■ **REQUIRED WORK**: Word for word, repeat each of the records below.

-------- SUPPLIED MATERIAL --------

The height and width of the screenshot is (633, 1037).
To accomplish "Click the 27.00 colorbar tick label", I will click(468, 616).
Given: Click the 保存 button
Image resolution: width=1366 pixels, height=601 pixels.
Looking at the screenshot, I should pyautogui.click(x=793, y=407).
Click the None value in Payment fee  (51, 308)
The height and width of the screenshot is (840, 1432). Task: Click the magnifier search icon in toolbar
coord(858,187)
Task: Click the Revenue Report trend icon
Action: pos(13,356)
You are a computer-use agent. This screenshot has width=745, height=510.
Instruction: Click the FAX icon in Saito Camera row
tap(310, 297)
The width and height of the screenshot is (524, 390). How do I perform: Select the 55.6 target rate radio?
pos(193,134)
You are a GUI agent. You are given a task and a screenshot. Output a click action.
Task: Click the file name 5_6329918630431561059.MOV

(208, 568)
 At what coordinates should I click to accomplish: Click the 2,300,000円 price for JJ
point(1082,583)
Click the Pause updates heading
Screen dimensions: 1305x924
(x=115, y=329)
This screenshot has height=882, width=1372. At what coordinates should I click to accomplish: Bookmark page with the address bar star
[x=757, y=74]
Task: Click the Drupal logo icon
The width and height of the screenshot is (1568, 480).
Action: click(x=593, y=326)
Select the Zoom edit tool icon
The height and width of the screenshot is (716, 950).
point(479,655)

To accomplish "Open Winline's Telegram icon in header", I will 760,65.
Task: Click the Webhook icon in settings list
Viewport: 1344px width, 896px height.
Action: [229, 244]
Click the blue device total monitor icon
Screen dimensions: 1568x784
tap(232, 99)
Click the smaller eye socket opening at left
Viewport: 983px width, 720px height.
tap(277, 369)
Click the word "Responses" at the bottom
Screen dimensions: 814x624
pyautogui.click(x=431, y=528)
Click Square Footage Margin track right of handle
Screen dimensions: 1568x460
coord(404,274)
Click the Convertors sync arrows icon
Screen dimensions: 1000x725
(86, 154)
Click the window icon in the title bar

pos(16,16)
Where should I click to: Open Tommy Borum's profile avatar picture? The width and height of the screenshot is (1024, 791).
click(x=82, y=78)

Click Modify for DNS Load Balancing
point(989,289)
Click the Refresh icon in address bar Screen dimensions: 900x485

--------

■ **ANSWER**:
The height and width of the screenshot is (633, 1037).
To accomplish "Click the 27.00 colorbar tick label", I will click(468, 616).
Given: Click the 保存 button
Image resolution: width=1366 pixels, height=601 pixels.
Looking at the screenshot, I should pyautogui.click(x=793, y=407).
Click the None value in Payment fee  (51, 308)
The height and width of the screenshot is (840, 1432). Task: Click the magnifier search icon in toolbar
coord(858,187)
Task: Click the Revenue Report trend icon
Action: pos(13,356)
You are a computer-use agent. This screenshot has width=745, height=510.
Instruction: Click the FAX icon in Saito Camera row
tap(310, 297)
The width and height of the screenshot is (524, 390). How do I perform: Select the 55.6 target rate radio?
pos(193,134)
You are a GUI agent. You are given a task and a screenshot. Output a click action.
Task: Click the file name 5_6329918630431561059.MOV

(208, 568)
 At what coordinates should I click to accomplish: Click the 2,300,000円 price for JJ
point(1082,583)
Click the Pause updates heading
Screen dimensions: 1305x924
(x=115, y=329)
This screenshot has height=882, width=1372. At what coordinates should I click to accomplish: Bookmark page with the address bar star
[x=757, y=74]
Task: Click the Drupal logo icon
The width and height of the screenshot is (1568, 480).
Action: click(x=593, y=326)
Select the Zoom edit tool icon
The height and width of the screenshot is (716, 950).
point(479,655)

To accomplish "Open Winline's Telegram icon in header", I will 760,65.
Task: Click the Webhook icon in settings list
Viewport: 1344px width, 896px height.
Action: [229, 244]
Click the blue device total monitor icon
Screen dimensions: 1568x784
tap(232, 99)
Click the smaller eye socket opening at left
Viewport: 983px width, 720px height.
tap(277, 369)
Click the word "Responses" at the bottom
Screen dimensions: 814x624
pyautogui.click(x=431, y=528)
Click Square Footage Margin track right of handle
Screen dimensions: 1568x460
coord(404,274)
Click the Convertors sync arrows icon
Screen dimensions: 1000x725
(86, 154)
Click the window icon in the title bar

pos(16,16)
Where should I click to: Open Tommy Borum's profile avatar picture? The width and height of the screenshot is (1024, 791).
click(x=82, y=78)

Click Modify for DNS Load Balancing
point(989,289)
Click the Refresh icon in address bar Screen dimensions: 900x485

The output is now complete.